Besides university projects, I worked in the international team of the Simpli-City project. It began as a closed source project, but to my knowledge some of the code was published. My involvement in the project included writing an sensor abstraction layer as background service for an Android application. In the first place I had to familiarize with the Android SDK. Furthermore I developed multiple back end services running on a central server, making sensor data available to third party applications. The contribution started during my bachelor studies, but required techniques not covered yet at university, so I had to teach them myself. Regarding teamwork I found it very motivating to get support by more experienced developers.

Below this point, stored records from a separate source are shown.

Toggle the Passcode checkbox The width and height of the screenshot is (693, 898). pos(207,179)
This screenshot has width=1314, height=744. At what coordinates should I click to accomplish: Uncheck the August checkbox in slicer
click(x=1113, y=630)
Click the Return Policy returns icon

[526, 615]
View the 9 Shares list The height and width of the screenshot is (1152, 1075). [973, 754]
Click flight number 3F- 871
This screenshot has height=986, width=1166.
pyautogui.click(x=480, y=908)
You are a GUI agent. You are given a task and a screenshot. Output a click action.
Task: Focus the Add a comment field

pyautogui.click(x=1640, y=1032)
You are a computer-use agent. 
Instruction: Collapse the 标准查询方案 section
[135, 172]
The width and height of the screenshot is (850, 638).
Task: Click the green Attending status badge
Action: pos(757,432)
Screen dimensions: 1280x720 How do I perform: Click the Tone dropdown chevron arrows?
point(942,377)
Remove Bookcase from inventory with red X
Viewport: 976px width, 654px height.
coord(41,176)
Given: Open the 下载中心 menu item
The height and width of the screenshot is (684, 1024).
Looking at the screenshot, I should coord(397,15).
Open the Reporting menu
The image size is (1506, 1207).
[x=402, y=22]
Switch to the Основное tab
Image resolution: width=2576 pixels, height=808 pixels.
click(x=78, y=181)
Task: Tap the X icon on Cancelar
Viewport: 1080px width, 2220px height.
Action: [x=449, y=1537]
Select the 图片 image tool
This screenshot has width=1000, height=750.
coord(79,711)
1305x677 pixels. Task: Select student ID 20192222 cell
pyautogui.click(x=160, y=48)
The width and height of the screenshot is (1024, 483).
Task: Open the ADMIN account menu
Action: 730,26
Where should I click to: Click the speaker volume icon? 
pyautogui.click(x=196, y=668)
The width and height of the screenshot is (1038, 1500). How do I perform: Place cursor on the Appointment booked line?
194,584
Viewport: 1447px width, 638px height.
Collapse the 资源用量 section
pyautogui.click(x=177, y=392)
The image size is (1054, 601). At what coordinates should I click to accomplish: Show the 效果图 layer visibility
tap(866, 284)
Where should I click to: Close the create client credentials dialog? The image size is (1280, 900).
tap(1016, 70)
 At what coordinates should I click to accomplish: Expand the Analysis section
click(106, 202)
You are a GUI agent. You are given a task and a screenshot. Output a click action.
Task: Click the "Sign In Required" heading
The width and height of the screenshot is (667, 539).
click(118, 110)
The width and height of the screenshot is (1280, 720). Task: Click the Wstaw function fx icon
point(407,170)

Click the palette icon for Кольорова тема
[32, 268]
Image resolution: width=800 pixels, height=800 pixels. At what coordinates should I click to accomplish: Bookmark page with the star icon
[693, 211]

During my studies I had a strong focus and interest in communication schemes. This covers a wide range of technologies I used in several projects. Publish-subscribe mechanisms like MQTT are well known to me, since I implemented an energy-efficient push notification service in the context of my bachelor thesis. Besides network protocols that enable the so-called Internet of Things, I am very familiar with radio signals. Within the scope of a course about physical layer security I implemented a program to hack remotely controlled garage door openers. For my private projects and experiments with microcontrollers, serial communication is a basic and well known task. My expertise is logically connecting remote hardware and making it available in software, which is why I am suited for this project.
In the past there were no larger contributions to open science projects. Once in a while I installed an app for crowdsourcing purposes, e.g. sensing network speed and availability during large public events.
Generally this project targets everyone, but especially non-technical users will profit. For them it will become dramatically easier to contribute to open data projects. In consequence such projects will profit from this work. Additionally developers will be equipped with a new way of communication.
I have the time to do this project, it is for a good purpose and I can explore a topic in the broad field of embedded electronics. I would like to further dive into this field, as I can envision doing a related master thesis.
Two months after this project I am going to start my master thesis. Until then I will be available for code improvements and other tasks. I can imagine further contribution in the context of a related thesis topic.
I am well aware this project will be a three month full time job. Accordingly I will choose only few university courses that will not be in conflict with this project.